Going back to David, the years of his early kingship seem to be a time when the vision of Deuteronomy 17 of a king living in subordination to Torah and in service to the well-being of the wider community was actually a possibility. However, from the time of David’s starting his process of “taking” (see the warning about kings in 1 Samuel 8 ) Bathsheba, the practices of Israel’s kings and the basic dynamics in first the unified kingdom and then the divided northern and southern kingdoms leads inextricably to the injustices captured so vividly in Amos and the violence captured so vividly in Hosea.
The failure of the like-the-nations track finds poignant expression late in the history of the southern kingdom of Judea. Finally a king who matches David’s faithfulness to the ideal arises, the story tells us. Josiah came into power as a young man and in his all too brief career works wonders in reforming the kingdom. The books of the law are rediscovered, and Josiah tries to implement their teachings. That it was too late to reform the kingdom arrangement becomes clear, though, when Josiah goes out on an ill-advised military expedition and is killed, ironically, by Egypt’s Pharaoh. Almost immediately, Josiah’s reforms bite the dust. We are told that the sins of his grandfather Manasseh were simply too great (2 Kings 22). That is, the institution had evolved to the point where it simply could no longer serve as a channel to the promise.
Nonetheless, Josiah achieved much. By bringing Torah back to the forefront, he provided the community with the crucial resource needed for their sustenance as a carrier of the promise apart from the nations-like path of a geographical kingdom whose interests required the use of the sword. A bit later, the prophet Jeremiah made the experience of exile and diaspora into a virtue with his call to “seek the peace of the city where you find yourselves” (Jer 29).

### DATA EXTRACT
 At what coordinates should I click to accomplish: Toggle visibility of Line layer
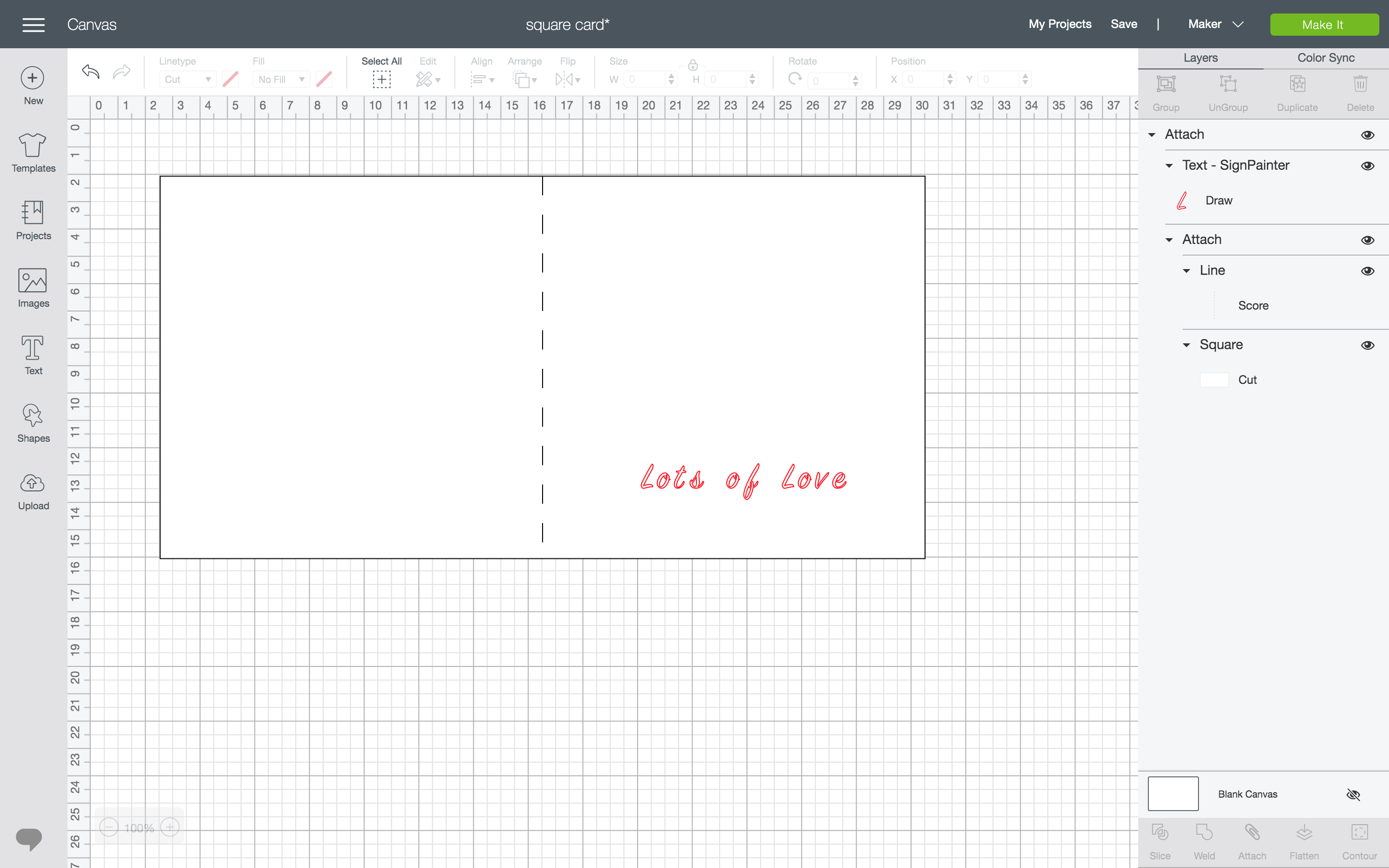click(x=1368, y=270)
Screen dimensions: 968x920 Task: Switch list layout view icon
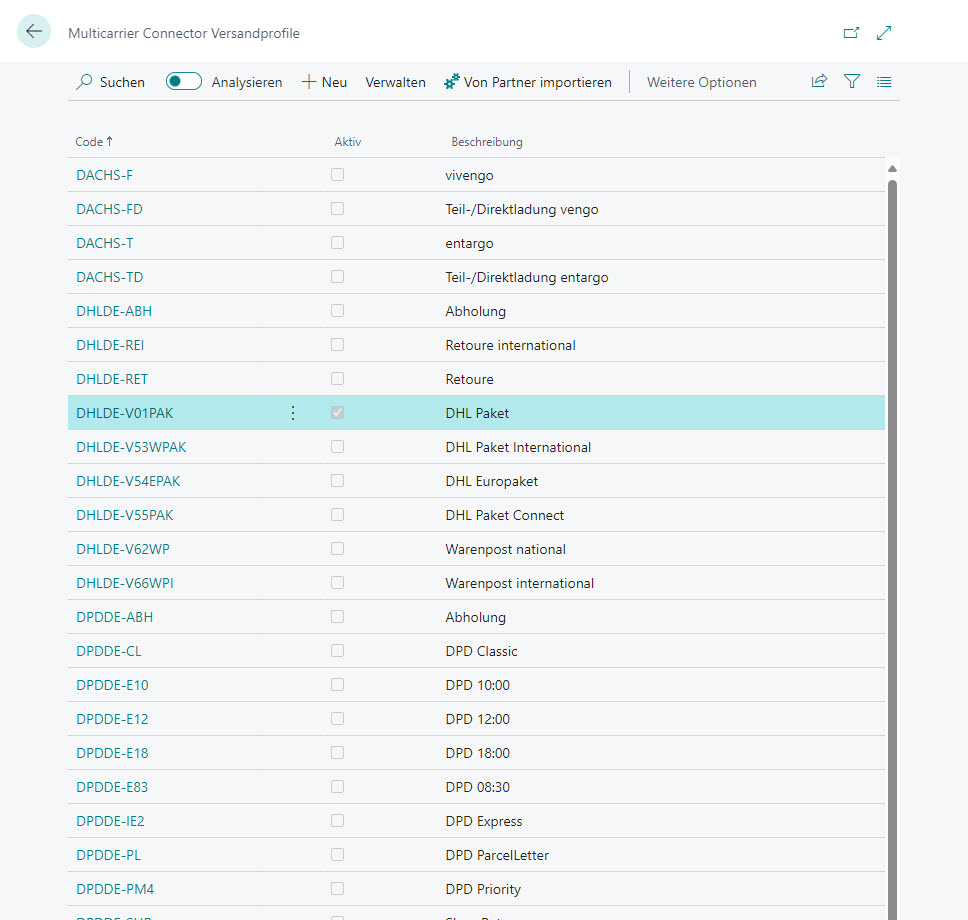click(x=884, y=82)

### INSTRUCTIONS
• 1. Repeat word for word the part of the passage on Israel's kings starting with "Going back to" and going on through "vividly in Hosea.".
• 2. In the passage on Israel's kings, who killed Josiah on his military expedition?

### SOLUTIONS BELOW
• 1.
Going back to David, the years of his early kingship seem to be a time when the vision of Deuteronomy 17 of a king living in subordination to Torah and in service to the well-being of the wider community was actually a possibility. However, from the time of David’s starting his process of “taking” (see the warning about kings in 1 Samuel 8 ) Bathsheba, the practices of Israel’s kings and the basic dynamics in first the unified kingdom and then the divided northern and southern kingdoms leads inextricably to the injustices captured so vividly in Amos and the violence captured so vividly in Hosea.

• 2. Egypt's Pharaoh.